▶ _Given exercise_
Update the entries starting at the line containing "Where should I click to: Select" and ending at the line containing "Action: pos(393,754)" by replacing "screenshot" with "image" and keeping everything else the same. Give back only those lines, and leave the pictures out.

[Interface element records]

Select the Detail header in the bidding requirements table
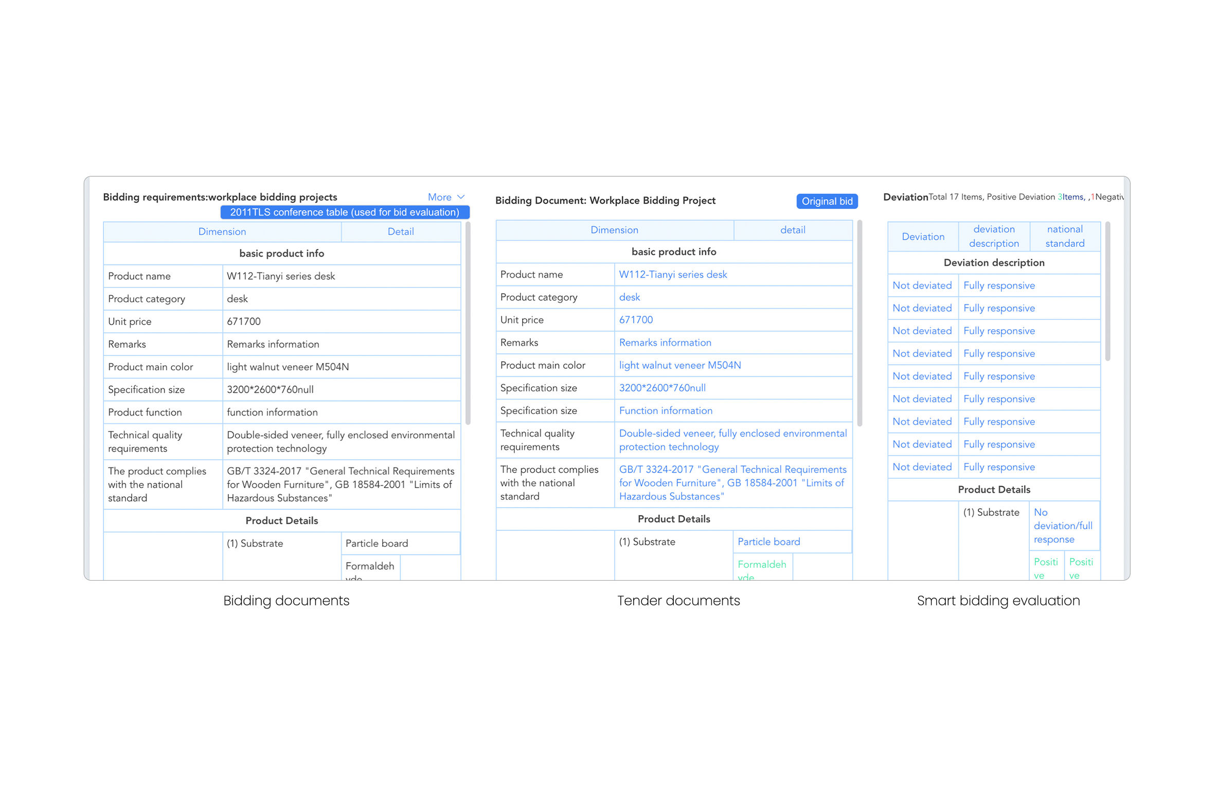 (x=400, y=231)
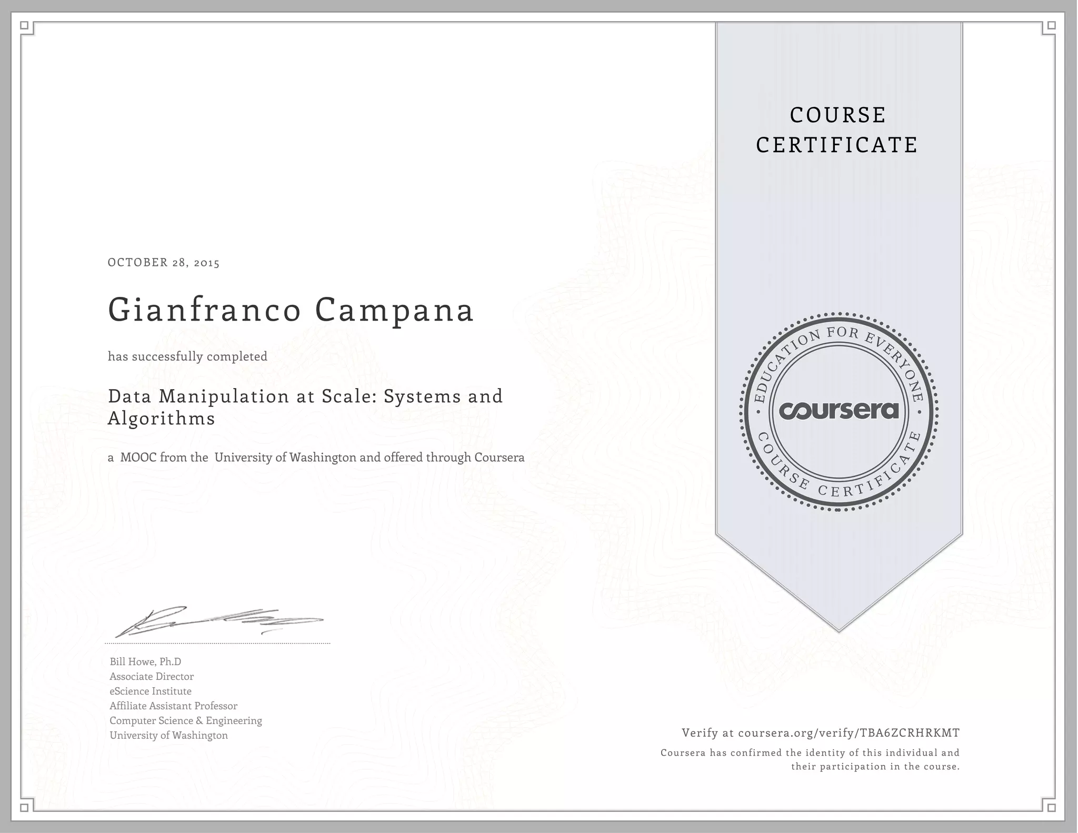Click the University of Washington MOOC line
This screenshot has width=1078, height=833.
[x=316, y=457]
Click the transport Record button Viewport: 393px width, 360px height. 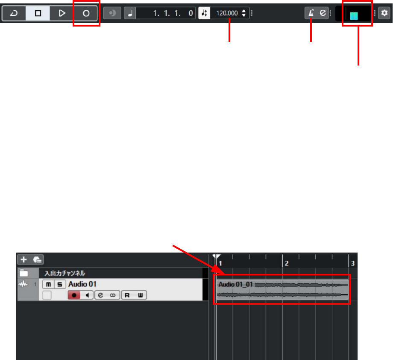(x=86, y=13)
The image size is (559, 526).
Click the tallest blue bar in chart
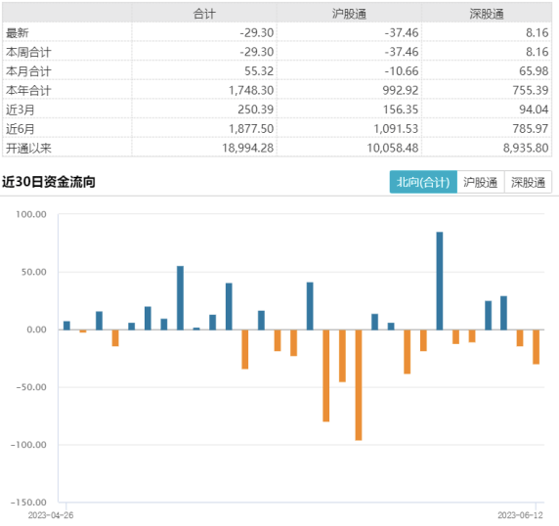pos(440,281)
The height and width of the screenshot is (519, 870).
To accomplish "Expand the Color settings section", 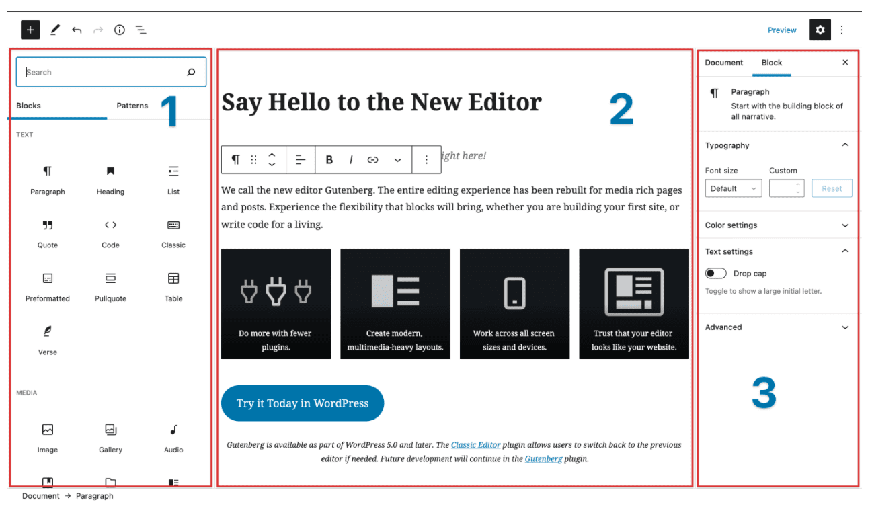I will pos(777,225).
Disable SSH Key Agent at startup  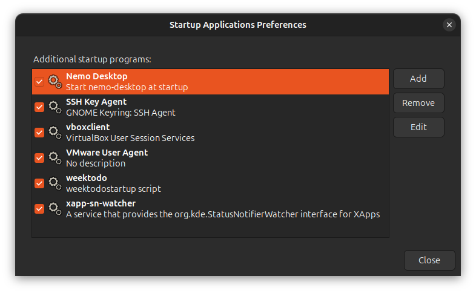(39, 107)
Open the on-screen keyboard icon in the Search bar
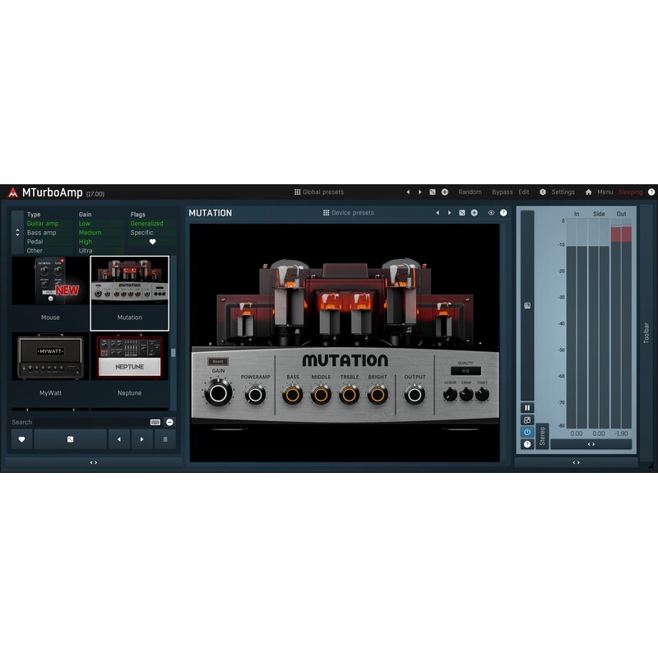658x658 pixels. (x=154, y=423)
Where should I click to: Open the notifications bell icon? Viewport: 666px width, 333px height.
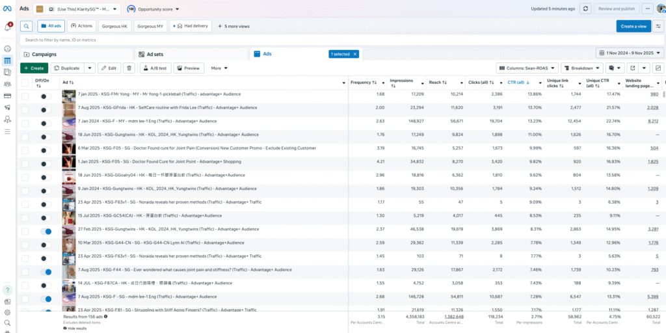pyautogui.click(x=8, y=27)
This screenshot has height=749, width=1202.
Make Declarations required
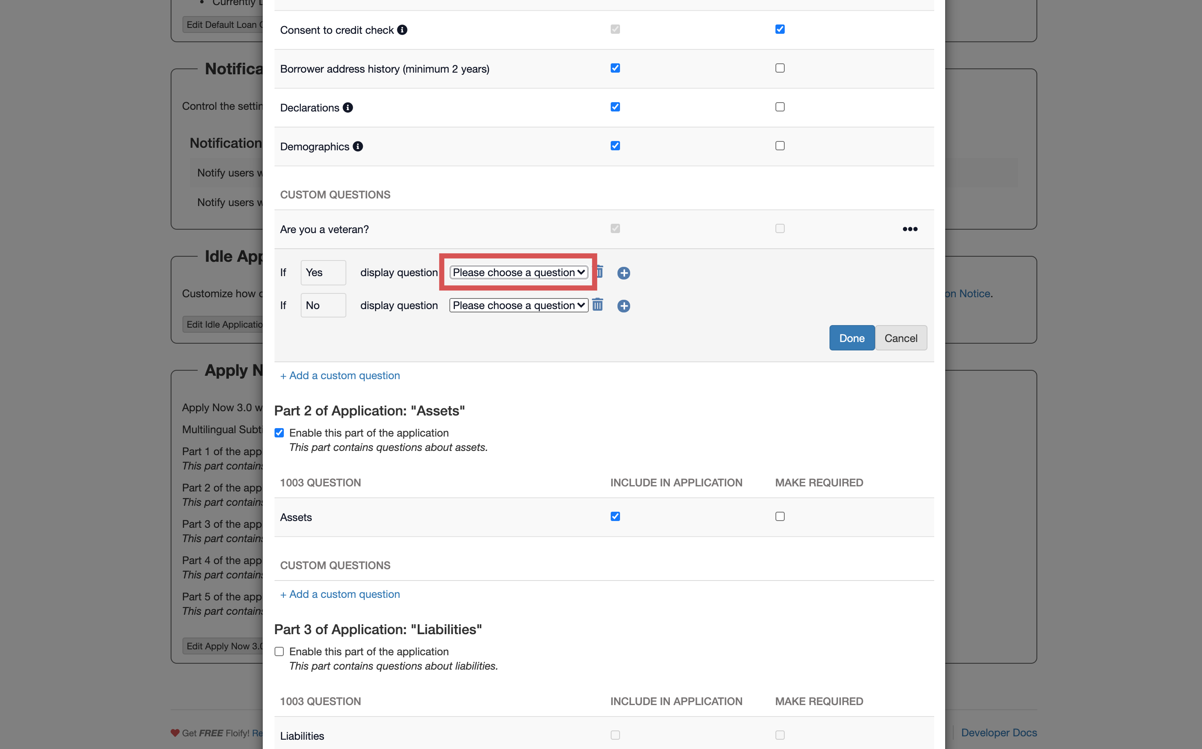point(780,107)
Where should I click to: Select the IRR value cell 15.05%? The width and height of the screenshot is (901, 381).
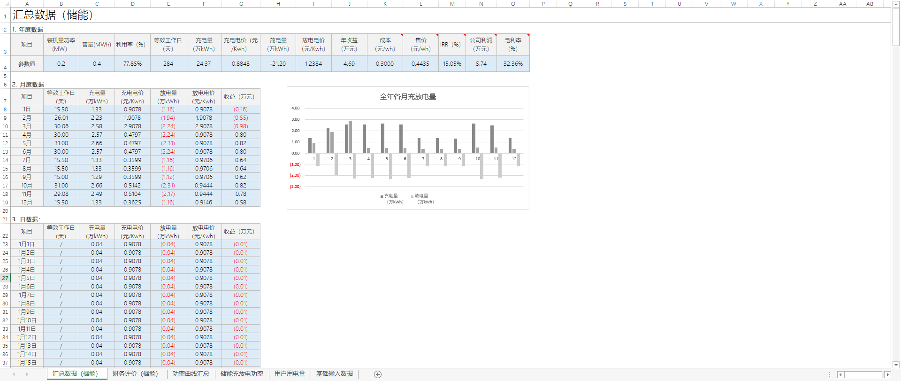pos(452,64)
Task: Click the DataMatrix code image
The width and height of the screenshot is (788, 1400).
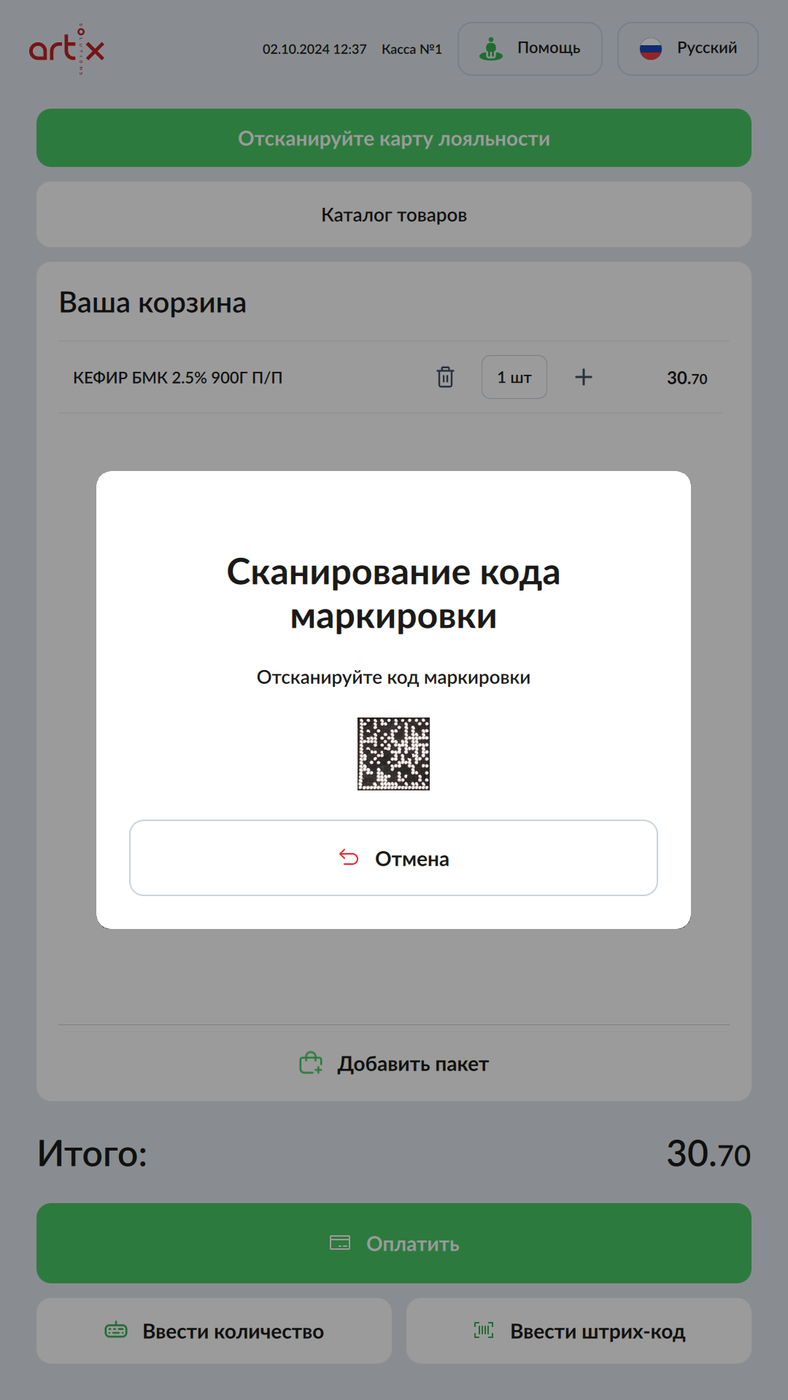Action: pos(393,754)
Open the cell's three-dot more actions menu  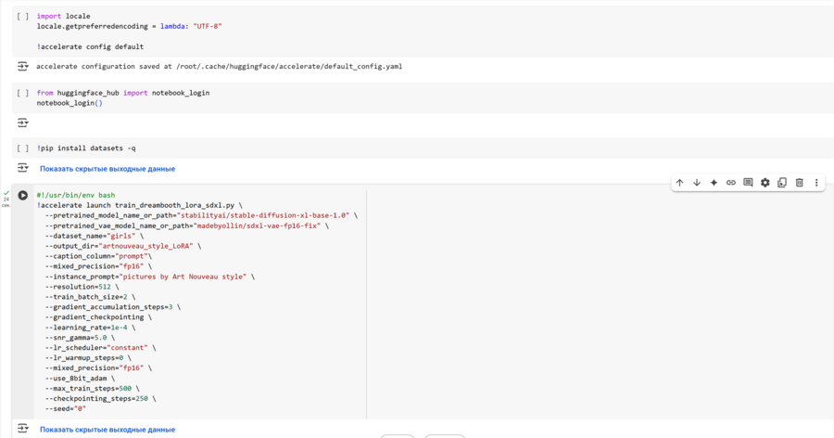[816, 183]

▶ _Full response_
Where should I click to: Select the IRR value cell 15.05%? The width and height of the image is (901, 381).
pos(452,64)
Task: Click the DataMatrix code image
The width and height of the image is (788, 1400).
Action: pos(393,754)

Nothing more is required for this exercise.